The next questions, according to the ritual scenario visited upon her, should have been her rank and serial number, the only information she was required to give under the Geneva Convention as an officer. She was ready to deny she had either.

But Vogel led away from these with “A Mark II suitcase radio—that’s
SOE
. But you don’t look English. So—how long were you taken to England? A month? A year?”

Speech sealed itself tight in her cranium.

“To whom do you report in England?”

Silence.

“At what hours did you transmit? Name your accomplices.”

Silence.

“Your accomplices have already confessed—we know who you are,” he said in a you-weary-me voice.

Anger flooded in. “Then you know more than I,” she mumbled.

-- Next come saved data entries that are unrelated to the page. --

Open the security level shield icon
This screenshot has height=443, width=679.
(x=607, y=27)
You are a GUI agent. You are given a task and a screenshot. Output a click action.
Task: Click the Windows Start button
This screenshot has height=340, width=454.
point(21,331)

He stopped and gave her a long look. She hadn’t reacted as he had expected. “You are a British spy, a foreign terrorist. An officer, I hear—
Grüss Gott!
The
SOE
has learned to inflate its titles in the hope that we will treat its captured agents better. And your true name is Noor.”

His tone said he had solved a riddle that led to another.

She said nothing, mind racing. This man knew the
SOE
’s internals. He knew she was an officer; that could have come from torturing poor Prosper or Archambault. But how did he know her name? Prosper? Archambault? But if Archambault had revealed her name, Vogel would have learned the surname Khan as well. But he hadn’t said that; he said, “Your true name is Noor.” Could he have read her letters to Kabir and Zaib?

That
salaud Gilbert!
Fool, for trusting him with her letters! Such a fool, for not urging Émile to kill him straight away. What had she written to Kabir and Zaib?

Her brain was a bowl of mashed lentils. Vision shifted and blurred.

“Now”—Vogel shot Noor a glance like chilled metal—“if I am to help you, I must first establish your nationality and origins. What kind of name is Noor? I do not recognize it, but it is not a Jew name. I can smell a Jew for a mile—I see very well you are not a Jew.”